May 29, 2015
By Marc Bussanich
New York, NY—In April 2014 the Port Authority of New York & New Jersey announced that it would adopt a minimum wage policy for contract workers at all the agency’s facilities. But as the agency convened on Thursday at 4 World Trade Center to vote on the redevelopment of LaGuardia Airport, airport workers and the building services union 32BJ SEIU protested outside to say that the agency isn’t keeping to its wage and benefit promise.
The agency’s mandate in 2014 called for contractors to pay an appropriate minimum wage—$10.10 per hour—to their workers and also called for employers to develop plans for “enhanced wages and benefits.”
But according to Héctor Figueroa, 32BJ SEIU’s president, the agency still hasn’t pressured employers at the region’s three major airports to raise wages above $10.10.
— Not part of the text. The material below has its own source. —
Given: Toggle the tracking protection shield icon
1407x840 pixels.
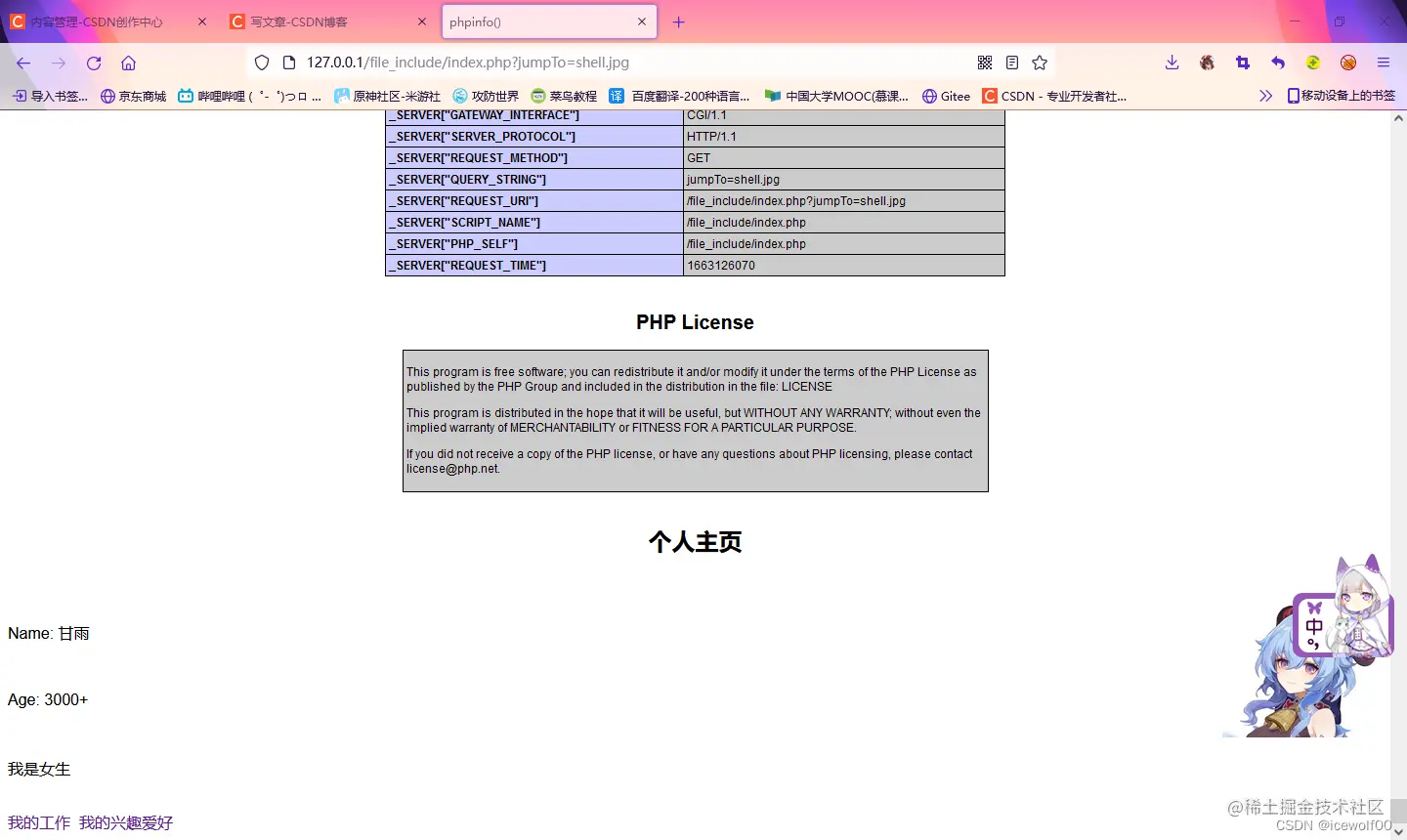Looking at the screenshot, I should pos(261,62).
“We have seen month after month after month with no action by the Port Authority; we’re here to demand that the Port Authority [take action]. As they vote to modernize LaGuardia that they cannot have a 21st century airport with 19th century working conditions. We’ve got to upgrade our workforce, we’ve got to train them and we’ve got to pay them fairly so that the airport is all that it should be,” said Figueroa.
Indeed, the agency said in a statement after the demonstration that it voted to begin the first phase of an overall redevelopment of LaGuardia Airport by selecting LaGuardia Gateway Partners to develop a $3.6 billion facility to serve approximately 50 percent of the passenger volume at LaGuardia.
The agency is facing increasing calls from elected officials and the public to shift its focus back to planning and financing new infrastructure projects. Indeed, the Port Authority’s Chairman, John Dengan, recently announced the agency is committed to funding a new, $15 billion trans-Hudson passenger rail tunnel. Facing billions in new capital construction costs, we asked Figueroa if $15 an hour, the same rate the fast food workers campaign is calling for, is the wage floor the union is seeking.
“$15 an hour is a good start, and certainly would help these workers right away. Our ultimate goal is parity; we need equity between those that are contracted by the Port Authority and those contracted by the airlines,” Figueroa said.
We also interviewed Daquan Allen, an airport worker at Newark, who said he and his fellow airport workers are waiting for the Port Authority to take action so that they can receive better pay.
“When I started working at the airport I was making $8.25 an hour, and now we’re making $10.10 an hour. We’re grateful for that but it’s just a start and we’re pressing for even better,” said Allen.